Eckart Peter Hans von Klaeden (born 18 November 1965 in Hanover) is a German politician of the Christian Democratic Union (CDU) who served as Minister of State at the German Chancellery from 2009 to 2013.

Education and early career
Eckart von Klaeden took his Abitur at the Emperor William Gymnasium in Hanover in 1985, served his military service from 1985 to 1987 and became a Korvettenkapitän (corvette captain) of the Reserves. He went on to study law at the universities of Würzburg and Göttingen, taking his first state exam in 1993 and his second in 1996.

Political career
Von Klaeden became a member of the Junge Union in 1983. Between 1992 and 1996, he served on the board of the CDU in Lower Saxony, under the leadership of successive chairmen Josef Stock (1992–94) and Christian Wulff (1994-96).
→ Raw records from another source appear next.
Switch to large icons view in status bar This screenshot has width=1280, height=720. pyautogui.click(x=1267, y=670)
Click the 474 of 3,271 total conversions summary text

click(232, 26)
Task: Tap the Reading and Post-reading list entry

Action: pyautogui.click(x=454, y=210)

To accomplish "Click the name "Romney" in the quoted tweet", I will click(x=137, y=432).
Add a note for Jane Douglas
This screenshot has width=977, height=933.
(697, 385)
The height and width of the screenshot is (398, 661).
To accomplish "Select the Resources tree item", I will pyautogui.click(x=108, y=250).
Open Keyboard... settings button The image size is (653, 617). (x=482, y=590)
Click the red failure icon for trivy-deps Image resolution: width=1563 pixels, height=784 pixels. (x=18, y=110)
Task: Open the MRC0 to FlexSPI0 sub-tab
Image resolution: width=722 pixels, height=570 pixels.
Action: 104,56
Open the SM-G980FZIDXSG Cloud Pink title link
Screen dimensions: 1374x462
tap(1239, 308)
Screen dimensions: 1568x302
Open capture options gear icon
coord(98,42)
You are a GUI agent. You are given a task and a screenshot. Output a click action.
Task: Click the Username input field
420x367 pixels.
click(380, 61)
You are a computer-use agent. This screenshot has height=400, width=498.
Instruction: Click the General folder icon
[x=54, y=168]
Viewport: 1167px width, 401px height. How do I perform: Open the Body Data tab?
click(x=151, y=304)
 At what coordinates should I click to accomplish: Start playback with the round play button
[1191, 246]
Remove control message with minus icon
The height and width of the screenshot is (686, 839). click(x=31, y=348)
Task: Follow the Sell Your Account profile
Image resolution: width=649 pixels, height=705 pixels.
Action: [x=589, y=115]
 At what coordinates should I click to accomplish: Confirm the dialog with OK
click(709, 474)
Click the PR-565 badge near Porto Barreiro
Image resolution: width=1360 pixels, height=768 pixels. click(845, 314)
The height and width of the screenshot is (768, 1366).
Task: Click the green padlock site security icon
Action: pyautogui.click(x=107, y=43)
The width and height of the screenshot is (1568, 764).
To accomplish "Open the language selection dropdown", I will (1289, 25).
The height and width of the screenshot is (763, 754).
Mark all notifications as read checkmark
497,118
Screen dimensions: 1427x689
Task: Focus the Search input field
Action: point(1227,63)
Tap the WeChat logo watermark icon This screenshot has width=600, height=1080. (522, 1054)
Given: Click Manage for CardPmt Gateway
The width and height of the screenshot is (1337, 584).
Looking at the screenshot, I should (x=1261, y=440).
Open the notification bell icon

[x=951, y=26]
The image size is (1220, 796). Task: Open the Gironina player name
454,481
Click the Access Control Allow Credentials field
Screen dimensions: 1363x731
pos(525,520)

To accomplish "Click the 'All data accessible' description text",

Von Klaeden served as member of the German parliament, the Bundestag, between 1994 and 2013. He was a member of the Committee on Legal Affairs (1994-1998) and of the Committee on the Scrutiny of Elections, Immunity and the Rules of Procedure (2002-2005). Between 2000 and 2005, he also served as First Secretary of the parliamentary group, in this position assisting the parliamentary group's successive chairmen Friedrich Merz (2000-2002) and Angela Merkel (2002-2005). From 2005, he was his parliamentary group's spokesman for foreign policy. In addition to his committee assignments, von Klaeden served as chairman of the German-Hungarian Parliamentary Friendship Group from 2002 until 2005.

Since 2004, von Klaeden has been a member of the national board of the CDU under the leadership of chairwoman Angela Merkel. In this capacity, he was the party's treasurer from 2006 until 2013.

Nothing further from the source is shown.